Gunmen want $10,000 for Cameroon opposition leader’s agents

Tuesday April 23 2019


By Ndi Eugene Ndi

Gunmen who kidnapped the younger brother and two employees of Cameroon’s main opposition party leader are demanding a ransom of FCFA 6million ($10,290).

They are also demanding five guns in exchange for the three men, Ni John Fru Ndi, the chairman of the leading Social Democratic Front (SDF) party has disclosed.

Mr Fru Ndi told the media on Monday the abductors are members of an armed separatist group pushing for the independence of Cameroon’s English speaking regions and the creation of a new state called Ambazonia.

“They have said if I don’t give them FCFA 6 million ($10,290) with five guns, I shall never see my brother again. I have told them that if I don’t see my brother again, they themselves shall not see the light of day,” the Cameroon opposition leader explained.

He said they accuse him of sending the army after them.

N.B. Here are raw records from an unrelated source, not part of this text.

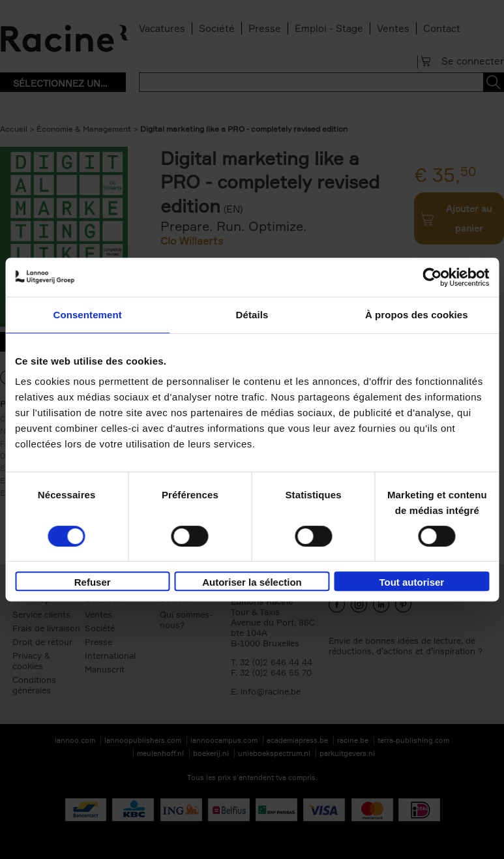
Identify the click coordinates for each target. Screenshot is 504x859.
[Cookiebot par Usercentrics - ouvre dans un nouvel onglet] (432, 277)
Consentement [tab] (87, 314)
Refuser (93, 582)
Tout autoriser (411, 582)
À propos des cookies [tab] (417, 314)
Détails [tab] (252, 314)
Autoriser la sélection (252, 582)
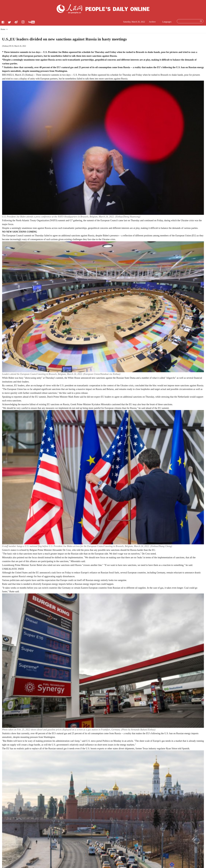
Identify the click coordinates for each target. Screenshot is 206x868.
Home (3, 29)
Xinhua (5, 46)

“My cows were stolen a couple of weeks ago and as my junior brother and two other people were looking for these cows, some misguided Ambazonia fighters abducted them. The fighters are accusing me that I sent the Rapid Intervention Battalion (BIR) of the army after them,” Fru Ndi told Canal 2 English television. He denied sending the army after the separatist fighters.


Kidnappings for ransom have become common amid the growing unrest between separatist groups and government troops in the English speaking Northwest and Southwest regions of Cameroon.

Last month, the separatists abducted a former government minister, Ngafesson Emmanuel Bantar. Local media reported that the family of the former secretary of state in the Ministry of Justice in charge of prison administration paid a ransom of FCFA 10 million ($17,150) to secure his release two weeks after his abduction.

Violence erupted in the Cameroon’s two English speaking regions when an industrial strike by aggrieved lawyers and teachers in 2016 over perceived marginalization turned into a clamour by armed separatists for outright independence of the region.

Ambazonia, as the separatists identify the region, was administered as part of Nigeria as a UN trust territory under British control prior to reunification.

In November last year, the International Crisis Group (ICG) reported that the fighting had already killed between 450 to 500 civilians, 185 members of the security forces and hundreds of armed separatists.

ICG estimated that around 10 armed separatist groups had gained control of “large rural areas and a number of main roads” in the two English speaking regions.